I believe that the enemy of our souls hoped the criticism would cause us to question God’s calling and cast it aside. His ploy failed. We determined to follow the path God laid before us regardless of what others said. His voice alone mattered.

David Endured Criticism

David is one of my favorite Bible characters because he experienced many of the same things I’ve experienced. Dealing with criticism was one of those things.

On one occasion, David went to see several of his older brothers who were in the Israelite army and engaged in battle with the Philistines. That’s when he witnessed the nine-foot bully, Goliath, taunt the Israelite soldiers as he’d done twice a day for the past 40 days. As soon as the Israelites saw the giant, they ran away in fright.

When David offered to fight Goliath, his oldest brother levied criticism against him. “What are you doing around here anyway? What about those few sheep you’re supposed to be taking care of? I know about your pride and deceit. You just want to see the battle!” (1 Samuel 17:28 NLT)

When King Saul heard about David’s offer to fight Goliath, he said, “Don’t be ridiculous! There’s no way you can fight this Philistine and possibly win! You’re only a boy, and he’s been a man of war since his youth.” (1 Samuel 17:33 NLT)

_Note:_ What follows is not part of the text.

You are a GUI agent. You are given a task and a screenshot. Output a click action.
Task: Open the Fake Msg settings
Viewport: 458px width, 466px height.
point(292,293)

When Goliath saw David approach him, he hurled insults and curses at the boy: “Am I a dog,” he roared at David, “that you come at me with a stick?” And he cursed David by the names of his gods. “Come over here, and I’ll give your flesh to the birds and wild animals!” Goliath yelled. (1 Samuel 17:43-44 NLT)

Perhaps the enemy of David’s soul hoped criticism would cause him to lose courage and run away in defeat. If so, his ploy failed. David wasted neither time nor energy trying to figure out a smart comeback. Instead, he chose to be unoffendable and to keep his focus on the truth—God’s voice alone mattered.

Let’s Respond Well

Friend, others will say unkind and undeserved things about us. They might question our integrity and calling. They might mock our God-given dreams, strengths, and passions. Rather than offering support to our Spirit-led endeavors, they say, “You’re making a terrible mistake. You have no experience. You’re not qualified.”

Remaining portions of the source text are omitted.